■ EXERCISE SET ■
a. Return the part of the passage on early childhood attachment between "The children should" and "to respond appropriately.", inclusive, word for word.
b. Carry the passage on early childhood attachment further, starting after its final sentence.

■ PAGE TEXT ■
•••••

We learn how to connect and create the patterns we form during our infancy and early childhood years.
These patterns and experiences become embodied in us and become the way we understand how the world and people work. Such early experiences with our primary caregivers teach us what to expect throughout life and how to build our relationships with everyone. The child that has developed a secure attachment pattern (from a close connection to his mother or father) has learned that his emotional needs will be met and then as an adult, he finds it relatively easy to form close friendships and doesn’t worry about rejection or exclusion.
Attachment is the relationship that parents and babies share together. It is when you see a baby look at their parent and they catch each other’s eyes in a wonderful gaze: the parent smiles and the baby smiles and then the parent kisses and the baby coos. Or, when an infant cry to tell their mother they are hungry, and she picks up the baby and provides a warm cozy snuggle and the baby is satiated with a full heart and belly.
This is the dance that creates the framework for the interactions that we have our whole lives and how we understand love. Child psychiatrist Dr Kaylene Henderson explains that when your child has a secure attachment to you, he is able to use you as a secure base from which to venture out, explore the world and his place in it. (A Dose of Awesomeness- Understanding Attachment).
When toddlers first attend playgroups it is important that teachers use a form of “intentional teaching” to ensure that the young children are supported and loved and feel seen and heard during their time at school and that the developing feeling of secure attachment is maintained and never threatened. In this way, the teacher’s interaction with the child must be closely observed – direct responses are incredibly important, so is their body language, choice of words, facial expressions, and actions need to be closely monitored and used appropriately to accurately express what is intended.
The children should feel safe and secure and have no difficulty understanding what is happening and why scenarios play out in the way that they do. The teacher becomes a role model to demonstrate effective behaviours – to support the children in understanding each situation that they find themselves in and teach them how to respond appropriately.

•••••

■ COLLECTED MATERIAL ■
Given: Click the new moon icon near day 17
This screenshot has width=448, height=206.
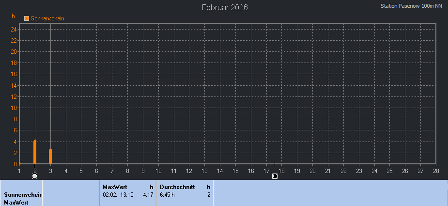Looking at the screenshot, I should point(275,176).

•••••

■ RESPONSE LIST ■
a.
The children should feel safe and secure and have no difficulty understanding what is happening and why scenarios play out in the way that they do. The teacher becomes a role model to demonstrate effective behaviours – to support the children in understanding each situation that they find themselves in and teach them how to respond appropriately.

b.
As an extension of the home environment, the playgroup supports this developing secure attachment and enables young children to build the vital, strong foundations, enabling them to create positive, adaptive, trusting relationships with people throughout their whole lives.
This is achieved by the teacher adapting some important practices:
- Comforting the child when they are physically hurt, ill, upset, frightened or lonely, and not shaming them for their feelings.
- Responding to and noticing the child at all times.
- Giving the child a sense of trust in the world and the people in it.
- Physically playing and sharing time, making eye contact, touching and sharing emotions.
- Laughing and sharing warm, joyful experiences together.
- Making them feel like they matter, and they are understood.
- Trying to be as predictable and positive as possible when reacting to the child’s behaviour.
- Never using fear tactics.
If we want to raise independent, secure, happy and positive children who later believe that they are lovable and worthy of support, that have a strong frustration tolerance, can tolerate ambiguity in relationships and work, can overcome the challenges that life throws in the way and who believe that the world is a safe and predictable place, then we need to focus on developing and maintaining healthy and secure attachment with our beautiful young children.
Our future depends on it.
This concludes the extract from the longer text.